Then Genius came out exactly as Ferguson, Missouri was blowing up over the presumed wrongful death of an African-American young man at the hands of the cops. Regardless of the details that eventually emerged, it wasn’t so much that the cops shot this guy a year after stand your ground in Florida. It was as though a damn had burst and suddenly the media was paying attention to the videos being posted to the net. Soon another black man was killed over selling of cigarettes in New York City. Not that long ago, it was my city’s turn as Baltimore went nuts over the wrongful death of an African-American in police custody.

I am enough of a printed word nerd to understand how the publishing world works. The link above goes to an AV Club story in which writers Marc Bernardin and Adam Freeman discuss that this story was six years in the making. But even if you don’t believe that, the piplines in publishing are such that Top Cow (Image imprint) had to have sent the first issue to be made somewhere between two and four months before the events of Ferguson. It’s been in the air for a long time – we were just ignorant of it outside the community.

So how does this long introduction intersect with Genius? Well, if this somehow slipped under your radar (maybe you only read from the Big Two), Genius is the story of a tactical genius who happens to be born on the wrong side of the tracks. In times past, this would have relegated her to a footnote in history. Sure, some upstarts came from unimportant families, but many of the great leaders of history had privilege to place them in positions of power. But today. at this point in history, anyone can be disruptive. This loophole may eventually be closed by the powers that be, but with social media, cheap video production, and guerilla tactics, someone with the right brains could end up making quite the statement nowadays. Destiny, our main character, decides she’s had enough of the police misconduct and wages what is in effect a terrorist war on the police to make her point.

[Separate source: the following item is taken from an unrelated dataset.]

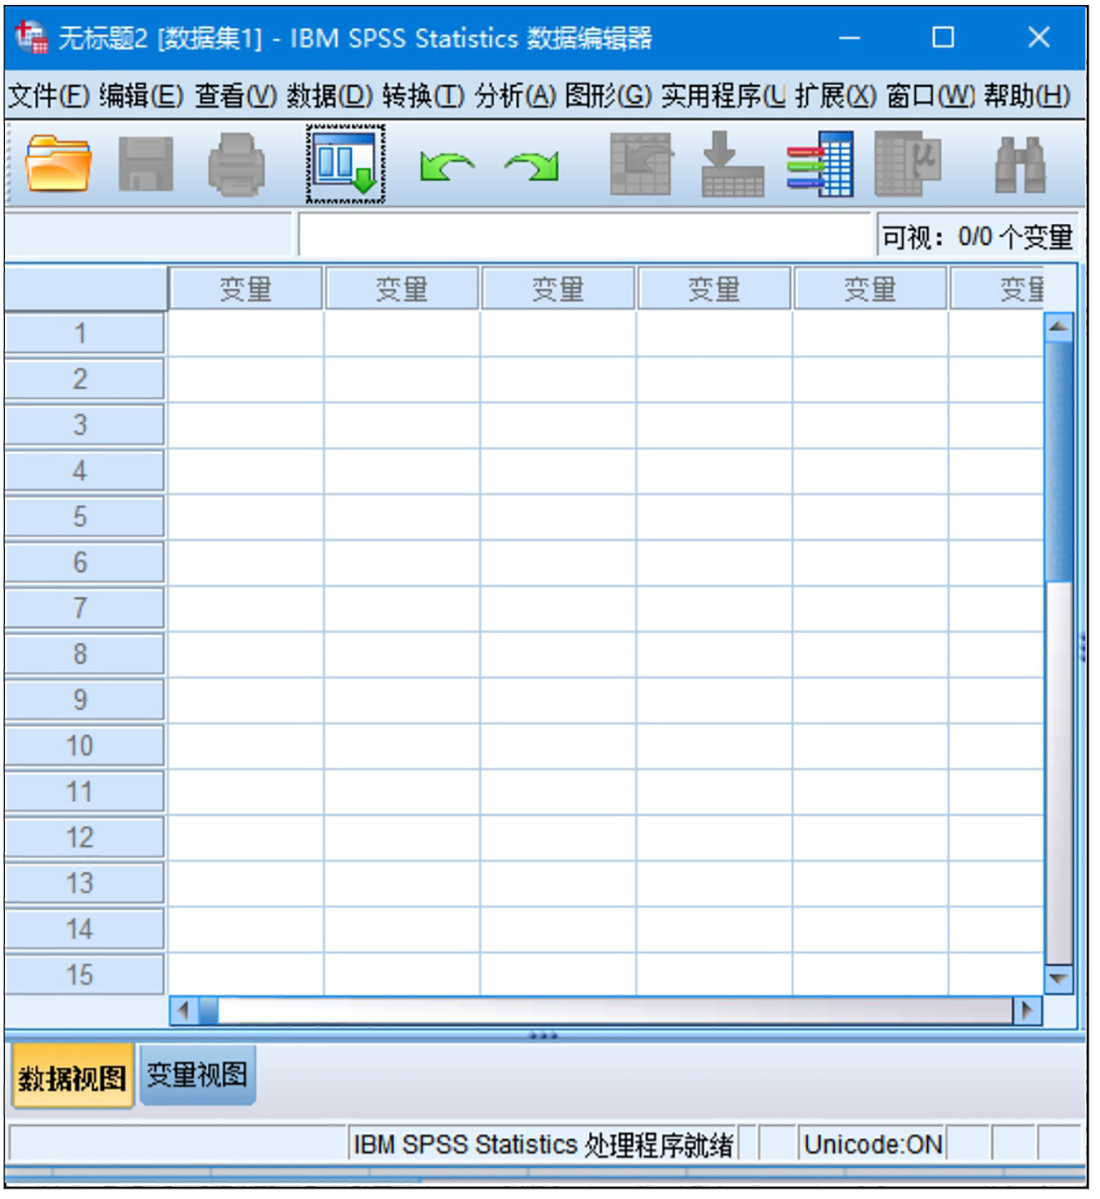
Task: Click the vertical scrollbar down arrow
Action: (x=1058, y=979)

Without a doubt, Bernardin and Freeman take some liberties for the sake of plot. When Destiny makes the correct military decision to risk some casualties to inflict major casualties on the police, she finds herself at the wrong end of a bunch of guns from those upset they were used as pawns. She uses machismo to talk her way out of it. Similarly, when she social engineers her way into a police station, she certainly is using the important tactic of seeming like you belong to make sure no one questions you. But with the way things are nowadays with RFID badges and other checks and balances, it’s unlikely she would have been able to get in and out successfully.

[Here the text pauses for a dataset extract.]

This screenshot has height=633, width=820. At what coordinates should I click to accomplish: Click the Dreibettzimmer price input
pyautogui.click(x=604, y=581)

That said, two things made the book stand out to me. First was Destiny’s use of every advantage possible to attain her goal. For her nothing is more important than the ends and all means are justified. She purposely tries to blend in until the time is right for her to strike. This involves, first of all, not rising above the mean in school. This is both a comment from the writers on her tactical planning as well as a statement on how African Americans often feel as though they shouldn’t try and stand out, lest they become a target for being beat up. Then she uses her female identity and sex in every possible way. First, she uses it literally to become the girlfriend of a gang leader and learn the system so she can move from a position of power. On the day that she takes over all the gangs, she uses her femininity and gender biases in her favor because no one suspects her of being a takeover threat. She also uses her female hairdo to hide weapons even though they’ve been frisked.

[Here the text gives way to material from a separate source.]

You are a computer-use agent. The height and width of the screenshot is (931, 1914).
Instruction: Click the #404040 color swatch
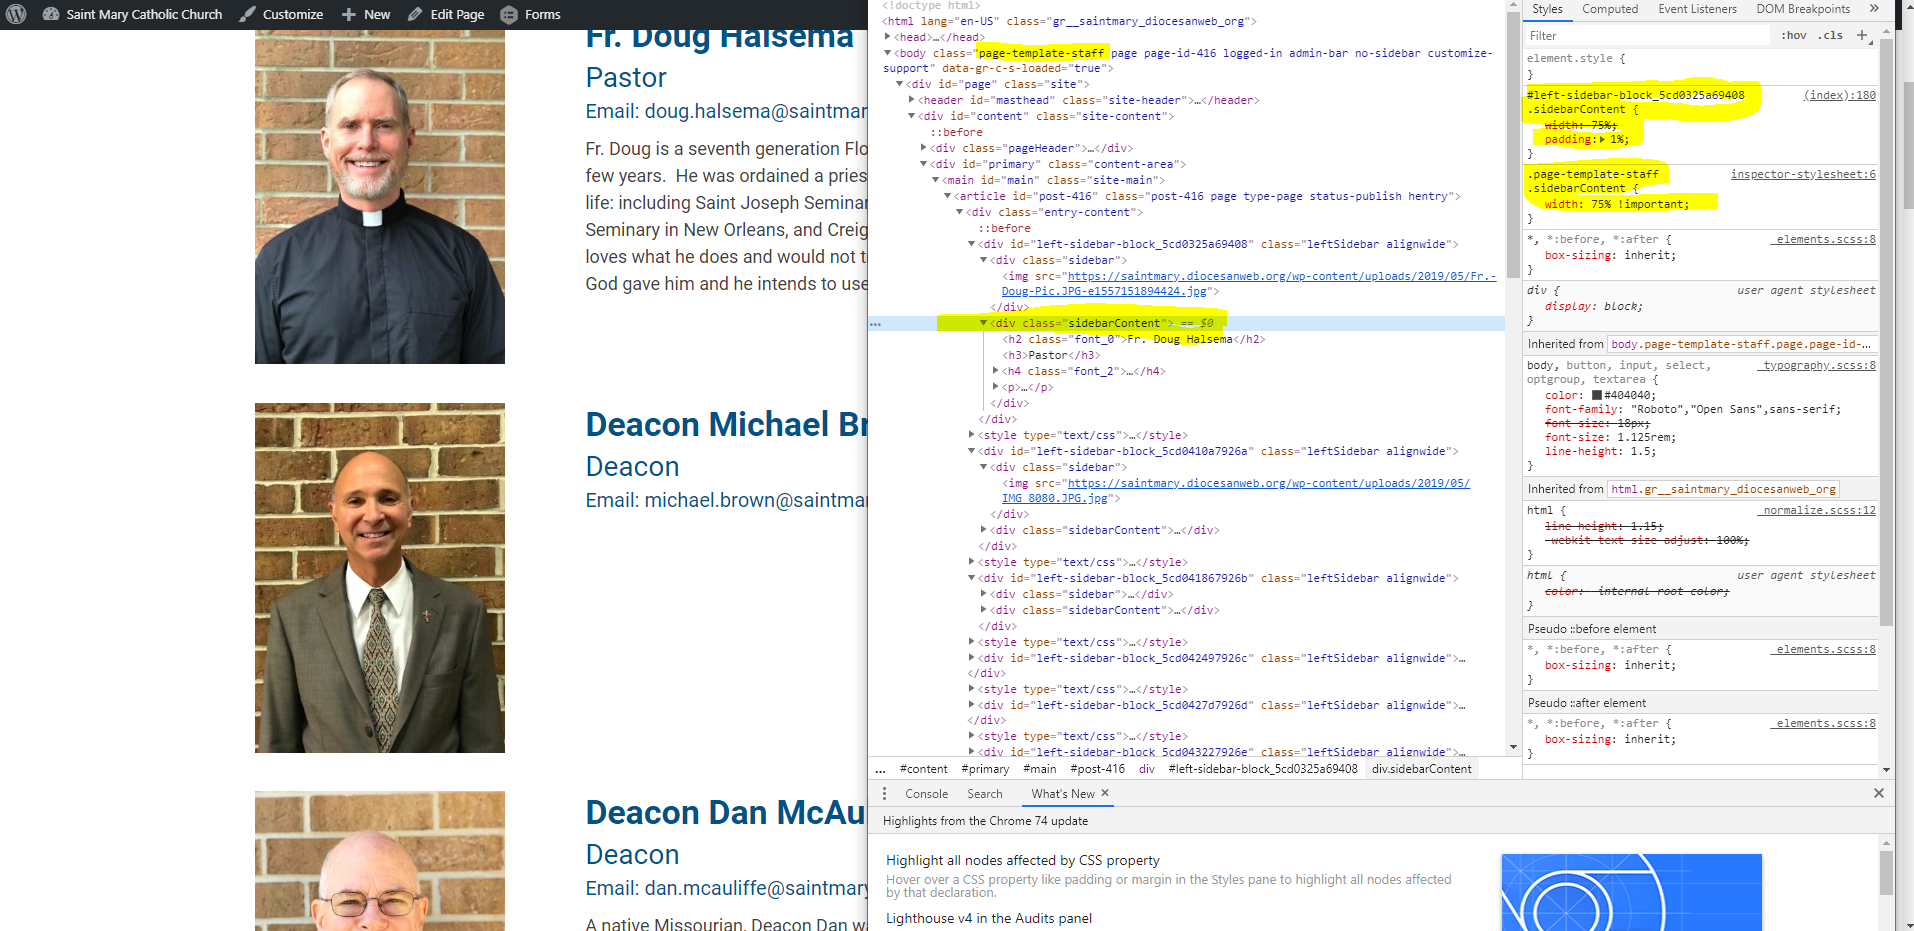pyautogui.click(x=1597, y=395)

The second thing that made the book stand out to me was that, as I mentioned above, the tools are there for something like this to be real. Destiny takes advantage of the media situation to release information showing that the police they killed were corrupt. She also shows videos of regular folks from that area that have been harassed by the cops. The war of ideas quickly becomes one in which victims are fighting for their lives rather than the usual “thugs causing problems”. Bernardin and Freeman also ask the reader to think about how he’s viewing the situation as well. When Destiny is sent on her initiation killing it appears to be the heartless killing of a fast food worker. But in the last panel it’s revealed that he’s a member of the opposing gang. While that doesn’t make the killing right, it’s certainly not as random and cold blooded as it originally seemed.

The writers also use Detective Grey as an example of how biases lead us astray. Although he’s been working on this case for five years, it’s only a loud-mouthed kid that tips him off to the fact that the mastermind is a woman. Additionally, he’s an example of how the system fails those who need it most. There are many non-fiction accounts of how people’s lives are tuned upside-down by encounters with the police and most of the time they get a shrug and a non-apology. In the best case scenario they get some money that doesn’t return their dead family or make then un-disabled. Detective Grey was there when Destiny’s family was shot by the cops and the unfairness and inaction cemented her desire to screw with the system.

Ignoring the last page which is either the most accurate ending (think Frank Abdegnale or Kevin Mittnick) or the most wishful thinking ending, the book leaves us with the question that sparked my title for this post and that has been bouncing around my head after a year in which nothing has changed and my own backyard has become a battleground:

No. The question you should be asking is “when”? When will it happen in my neighborhood? When will they say “I’ve had enough”? Civilization is nothing but a collection of agreements made between people to work together towards a common goal. How long before people feel like those agreements aren't in their best interest?

After the evils of the financial crisis were met with a few months of protest and a yawn; after decades of mistreatment for African Americans, including a year in which incidents were caught on video without much action – I’ve been asking myself the same questions. Because, as a student of history I know that revolutions are never quite as neat as they seem when we read them in the history books. It would really be better if we could resolve this in a civilized and fair manner, before the social contract erodes. It’s not so easy to put it back together after it falls apart – ask the Egyptians.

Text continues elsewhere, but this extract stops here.